Un calendario di iniziative per valorizzare una figura storica
De Blasio ha spiegato come l'amministrazione abbia voluto costruire un programma articolato di eventi dedicati non soltanto alla figura di Attilio Hortis, ma anche al periodo storico nel quale operò e ai valori che ancora oggi rappresenta.
L'obiettivo non era limitarsi a una commemorazione formale, ma offrire ai cittadini un'occasione di approfondimento storico e culturale, facendo conoscere alle nuove generazioni una personalità che ha contribuito in maniera significativa alla crescita della città.
Per questo motivo sono stati organizzati diversi appuntamenti distribuiti sul territorio, con l'intenzione di coinvolgere pubblici differenti e rendere il percorso accessibile a tutti.
La mostra itinerante nelle biblioteche cittadine
Uno degli elementi centrali del progetto è stata la mostra itinerante dedicata ad Attilio Hortis.
Come ricordato dall'assessore, il percorso è partito dagli spazi della Biblioteca Civica Museo LETS, per poi proseguire nelle biblioteche di pubblica lettura della città.
Una scelta pensata per avvicinare la storia ai cittadini attraverso i luoghi della cultura, trasformando le biblioteche in punti di incontro e di riflessione sulla memoria della città.
L'iniziativa ha permesso di portare la figura di Hortis direttamente nei quartieri, favorendo una diffusione capillare del progetto culturale.
L'approdo simbolico all'Università di Trieste
Il percorso si è concluso negli spazi dell'Università degli Studi di Trieste.
Una scelta che, come ha spiegato De Blasio, possiede un forte valore simbolico.
Attilio Hortis si impegnò infatti politicamente affinché Trieste potesse avere un'università italiana.
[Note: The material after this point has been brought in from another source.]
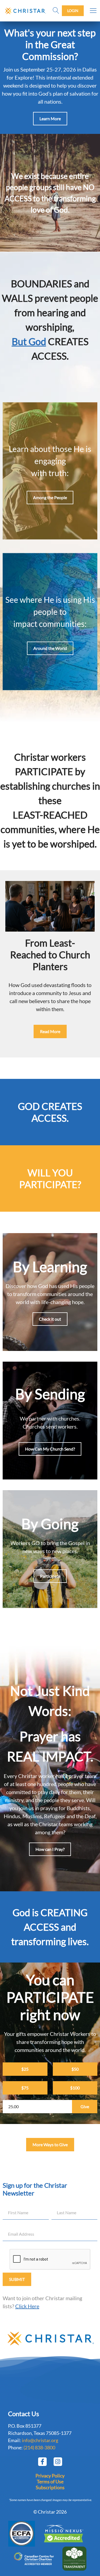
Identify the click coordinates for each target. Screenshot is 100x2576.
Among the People (50, 497)
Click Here (27, 2306)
Pur non avendo avuto la possibilità di vedere concretizzarsi questo obiettivo, il suo contributo viene oggi riconosciuto anche attraverso questa scelta istituzionale.
Concludere il percorso proprio all'interno dell'ateneo significa quindi rendere omaggio a una delle aspirazioni che Hortis aveva sostenuto con convinzione durante la propria attività pubblica.
Il legame con la storia dell'Università
Nel suo intervento l'assessore ha evidenziato anche un ulteriore significato della conclusione del percorso.
Negli spazi universitari è infatti presente la targa che ricorda l'occupazione dell'ateneo da parte di studenti e goliardi nel 1947, episodio legato alla difesa dell'università e della sua autonomia.
Secondo De Blasio, collegare la memoria di Hortis a quel luogo permette di unire simbolicamente differenti pagine della storia cittadina, tutte accomunate dal valore attribuito alla cultura, all'istruzione e alla libertà dell'istituzione universitaria.
Un percorso che mette quindi in relazione il passato con il presente, offrendo nuovi strumenti di conoscenza ai cittadini.